This country already has a period of detention without charge of 28 days. Ministers have in the past suggested that international comparisons are always difficult, but international comparisons between our country as a common law jurisdiction and other common law jurisdictions are not difficult. We have a longer period of detention without charge than any other common law jurisdiction. It is, in fact, more than double the length of the next longest period of detention without charge of such a country, which is Australia's period of 12 days. Even in Australia, the provisions for extending the period to 12 days specifically introduce periods of cooling off in between the interviewing of suspects.
As I have pointed out, Sir Ken Macdonald, the outgoing Director of Public Prosecutions, clearly said that he did not need these powers precisely because conviction rates on terrorism are running substantially ahead of the Crown Prosecution Service's general success rate in serious crime. That shows that there is the necessary flexibility for the CPS to bring charges; it can bring charges against people, and it is unnecessary to hold them for prolonged periods.
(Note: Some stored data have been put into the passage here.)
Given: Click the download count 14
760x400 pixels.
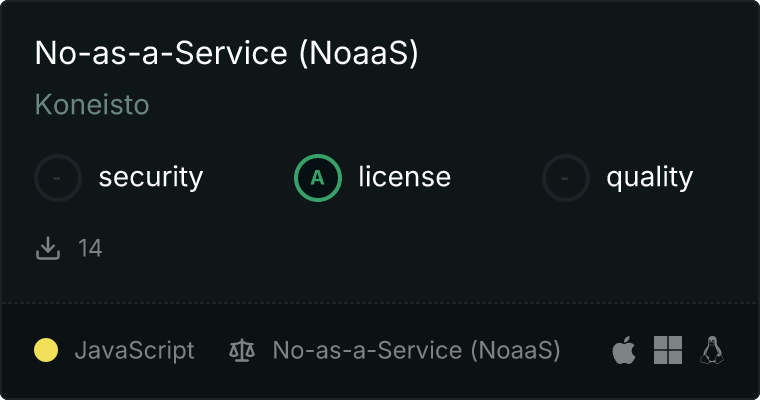Looking at the screenshot, I should click(90, 248).
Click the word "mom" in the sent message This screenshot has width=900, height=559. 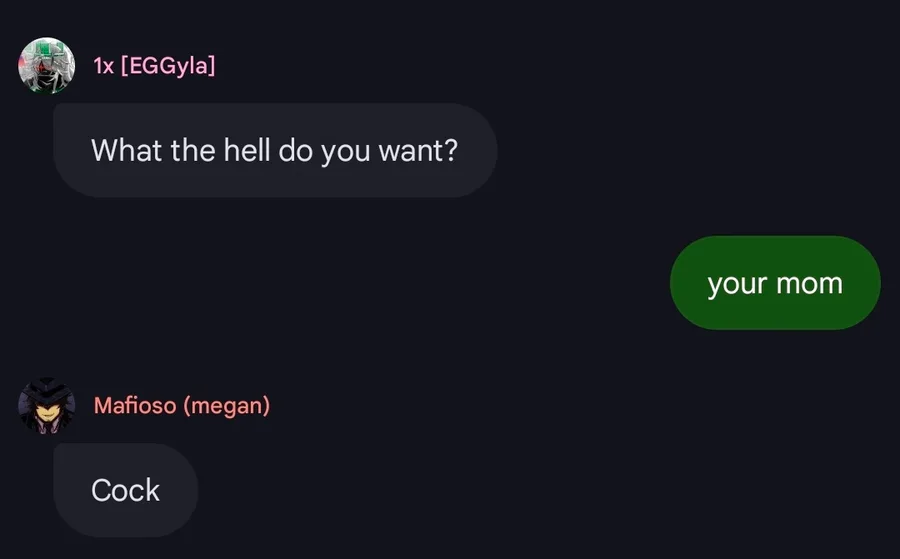810,284
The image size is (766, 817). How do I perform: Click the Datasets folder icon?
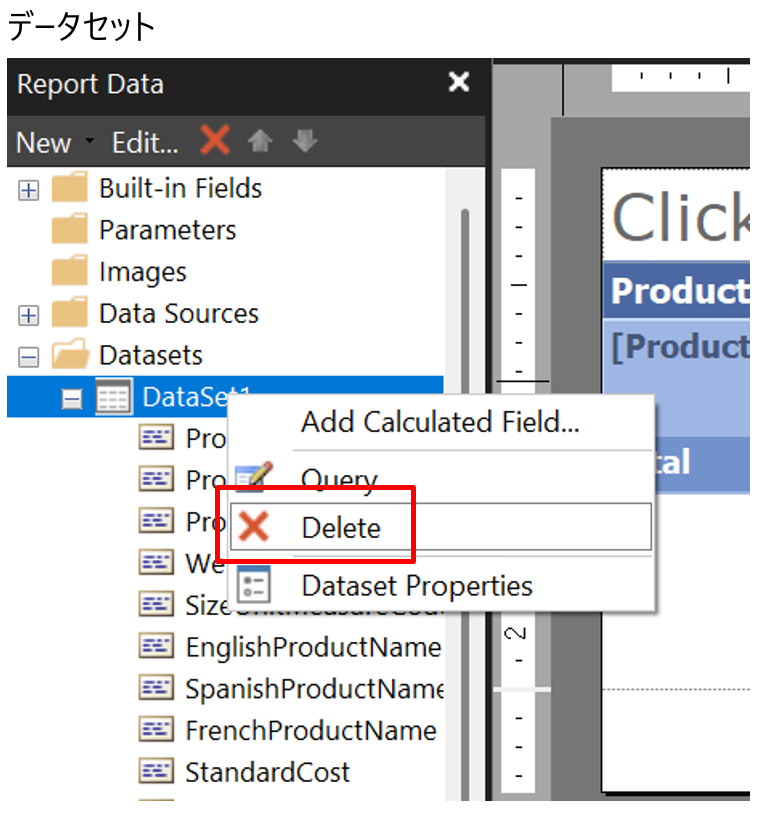pos(70,355)
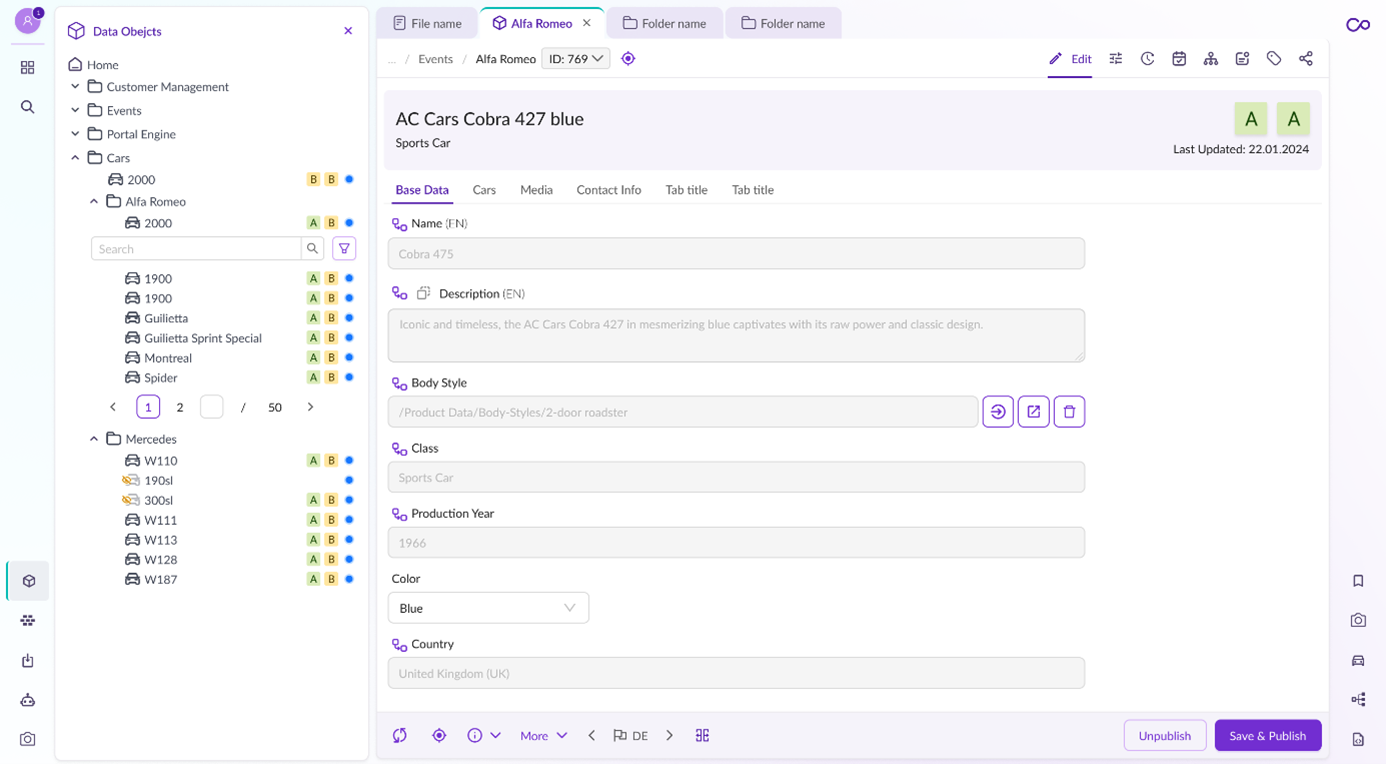Click the Production Year input field

736,543
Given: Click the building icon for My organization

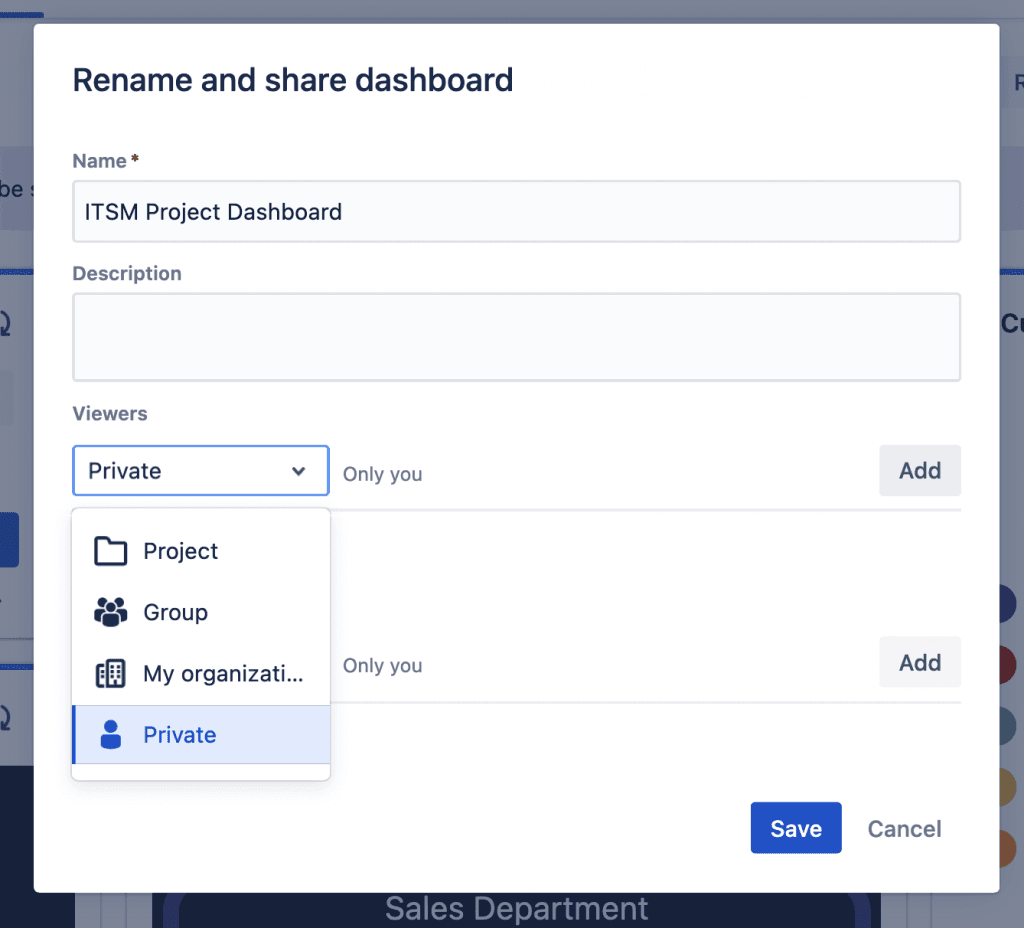Looking at the screenshot, I should (110, 674).
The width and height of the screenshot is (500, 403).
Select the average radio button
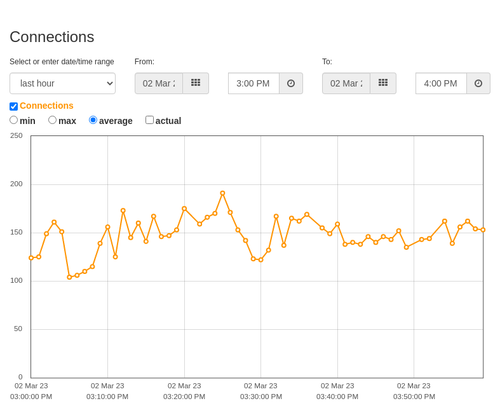pyautogui.click(x=93, y=120)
What is, perhaps, most important is that this country has always attempted to respect the principle of people being innocent until proven guilty, and the people who are most likely to be caught up in a prolonged period of detention without charge are the innocent, precisely because they are likely to resist and to fail to give any evidence. As a result, we have discovered that the majority of those who have been held right up to, or very near, the end of the period of 28 days have been totally innocent—innocent in the sense that there has been no desire to conduct further investigations or, as we know from what the Home Office has said, to take any further action taken against them of the sort that would be available under other provisions.
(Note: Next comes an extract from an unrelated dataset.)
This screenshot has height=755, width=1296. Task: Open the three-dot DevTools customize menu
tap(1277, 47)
There is a real risk that if we were to go down the road of extending detention without charge from 28 days in the draft Bill that the Home Secretary has placed in the Library, we would alienate a very substantial section of the ethnic minorities whom we need for our intelligence leads to find terrorists. Indeed, we also need them to come to court to give evidence as witnesses. As we know, the parallels are not exact, but there is no doubt that when the House went over the top and introduced disproportionate powers to tackle Irish terrorism in Ulster—internment—it had a dramatically counter-productive effect on the minority Catholic community's willingness to give evidence and come forward as witnesses.
I entirely agree that 90 days would have been even worse. I must say that I have never understood exactly where the figure of 42 came from. Why was it 42 and not 40 or 44? I suspect that a secret fan of the "The Hitchhiker's Guide to the Galaxy" in the Home Office realised that the answer to life, the universe and everything is always 42. There does not seem to be any other basis for proceeding on 42 days.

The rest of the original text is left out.